Understand your assignment

Understand Your Assignment

Printable version of Understand Your Assignment (PDF).

There are two questions you should always ask when you approach a new assignment:

  • What are you going to write about?
  • How will you approach the material?

By reviewing the assignment guidelines, considering your audience, and planning your time, you can answer these critical questions and set yourself up for success.

Review the Assignment

Below are practical tips for reading through an assignment:

  • Read the guidelines carefully (more than once) with a pen in hand.
  • Highlight key words and phrases. Note words that tell you how to approach the topic (synthesize, analyze, demonstrate, evaluate, explain) or what questions you need to answer (How? Why?)
  • Examine the rubric for a detailed description of grading expectations. Doing so will help you meet the content and writing requirements.
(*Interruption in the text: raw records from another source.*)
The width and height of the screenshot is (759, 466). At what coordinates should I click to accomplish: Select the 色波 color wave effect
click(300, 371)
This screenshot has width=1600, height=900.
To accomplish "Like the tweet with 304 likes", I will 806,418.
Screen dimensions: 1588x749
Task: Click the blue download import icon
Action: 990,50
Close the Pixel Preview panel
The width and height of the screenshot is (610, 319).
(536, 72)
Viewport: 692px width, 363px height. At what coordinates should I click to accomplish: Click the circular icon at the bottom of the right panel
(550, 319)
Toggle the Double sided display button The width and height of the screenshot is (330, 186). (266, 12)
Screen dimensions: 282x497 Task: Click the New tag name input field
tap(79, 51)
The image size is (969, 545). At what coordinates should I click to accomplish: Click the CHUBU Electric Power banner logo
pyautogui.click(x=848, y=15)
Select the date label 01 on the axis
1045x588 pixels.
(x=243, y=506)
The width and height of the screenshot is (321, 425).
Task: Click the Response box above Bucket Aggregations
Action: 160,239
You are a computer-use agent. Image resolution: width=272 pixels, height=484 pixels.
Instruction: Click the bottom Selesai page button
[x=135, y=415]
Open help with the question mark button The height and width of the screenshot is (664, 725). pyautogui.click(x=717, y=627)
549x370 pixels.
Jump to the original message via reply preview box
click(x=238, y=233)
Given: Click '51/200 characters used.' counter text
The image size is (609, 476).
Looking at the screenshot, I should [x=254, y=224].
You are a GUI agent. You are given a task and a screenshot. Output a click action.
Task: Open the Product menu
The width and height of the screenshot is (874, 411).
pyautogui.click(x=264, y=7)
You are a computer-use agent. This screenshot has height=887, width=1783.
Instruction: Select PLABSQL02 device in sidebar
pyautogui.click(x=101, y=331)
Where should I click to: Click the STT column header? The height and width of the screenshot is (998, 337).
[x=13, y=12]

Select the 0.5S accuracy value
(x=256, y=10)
TIP: If you still have questions after reading the assignment criteria, contact your TA or professor.

Consider Your Audience

Written assignments for courses often have two different audiences: a target audience and your instructor.

The target audience: Written class assignments, such as case histories or proposals, are often practice for real-world writing. The content, organization, and style of your essay can change depending on who reads it.

  • What group(s) of people are you writing for?
  • What does your audience already know and what do they need to know?
  • What do they expect to learn?

The instructor: Your essay will also be read and graded by your instructor, so you’ll want to think about what your instructor is expecting you to demonstrate in this assignment.

  • Did your instructor emphasize concepts to think about?
  • What skills has your instructor taught that you need to demonstrate in this paper?

Plan Your Time

Time is limited. You need to think about your own expectations for your work and other activities that might limit your time. Try to answer the following questions:

  • Is there a minimum or maximum length?
  • Are you trying out new skills or methods in this assignment? How will this affect your time?
  • Will you need to include research for this assignment? How much?
  • How important is this assignment for your grade?
  • What other responsibilities do you have during this time?